**PROBLEM TO SOLVE**
I'd like the line containing "Given: Create a Quick measure" and every line below it, to the end of the material, repeated exactly and with nothing else.
───── PROVIDED ENTRIES ─────
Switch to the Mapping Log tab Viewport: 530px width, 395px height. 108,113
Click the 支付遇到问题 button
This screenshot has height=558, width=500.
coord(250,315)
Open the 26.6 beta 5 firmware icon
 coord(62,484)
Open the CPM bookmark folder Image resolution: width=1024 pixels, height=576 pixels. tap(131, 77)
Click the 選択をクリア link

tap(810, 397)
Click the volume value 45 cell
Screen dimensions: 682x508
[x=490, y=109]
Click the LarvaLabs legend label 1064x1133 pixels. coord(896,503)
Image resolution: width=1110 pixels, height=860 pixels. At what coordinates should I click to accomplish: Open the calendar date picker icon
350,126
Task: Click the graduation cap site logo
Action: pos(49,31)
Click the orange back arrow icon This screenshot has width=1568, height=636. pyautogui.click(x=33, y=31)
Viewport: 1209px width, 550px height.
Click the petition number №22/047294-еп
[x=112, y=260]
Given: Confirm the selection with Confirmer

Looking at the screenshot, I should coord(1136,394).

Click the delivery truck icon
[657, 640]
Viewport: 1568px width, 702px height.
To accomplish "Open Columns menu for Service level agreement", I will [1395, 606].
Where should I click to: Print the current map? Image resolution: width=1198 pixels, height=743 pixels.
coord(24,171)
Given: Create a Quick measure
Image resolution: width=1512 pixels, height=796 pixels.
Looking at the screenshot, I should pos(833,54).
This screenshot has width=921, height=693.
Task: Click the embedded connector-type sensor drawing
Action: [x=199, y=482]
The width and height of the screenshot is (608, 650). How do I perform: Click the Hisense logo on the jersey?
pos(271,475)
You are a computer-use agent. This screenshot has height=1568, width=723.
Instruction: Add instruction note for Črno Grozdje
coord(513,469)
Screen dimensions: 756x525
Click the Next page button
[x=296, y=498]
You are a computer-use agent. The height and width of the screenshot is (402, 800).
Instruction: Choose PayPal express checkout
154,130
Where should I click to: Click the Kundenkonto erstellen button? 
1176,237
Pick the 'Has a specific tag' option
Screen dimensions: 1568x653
─────
**RESULT FOR THIS TASK**
Given: Create a Quick measure
Image resolution: width=1512 pixels, height=796 pixels.
Looking at the screenshot, I should pos(833,54).
This screenshot has width=921, height=693.
Task: Click the embedded connector-type sensor drawing
Action: [x=199, y=482]
The width and height of the screenshot is (608, 650). How do I perform: Click the Hisense logo on the jersey?
pos(271,475)
You are a computer-use agent. This screenshot has height=1568, width=723.
Instruction: Add instruction note for Črno Grozdje
coord(513,469)
Screen dimensions: 756x525
Click the Next page button
[x=296, y=498]
You are a computer-use agent. The height and width of the screenshot is (402, 800).
Instruction: Choose PayPal express checkout
154,130
Where should I click to: Click the Kundenkonto erstellen button? 
1176,237
Pick the 'Has a specific tag' option
Screen dimensions: 1568x653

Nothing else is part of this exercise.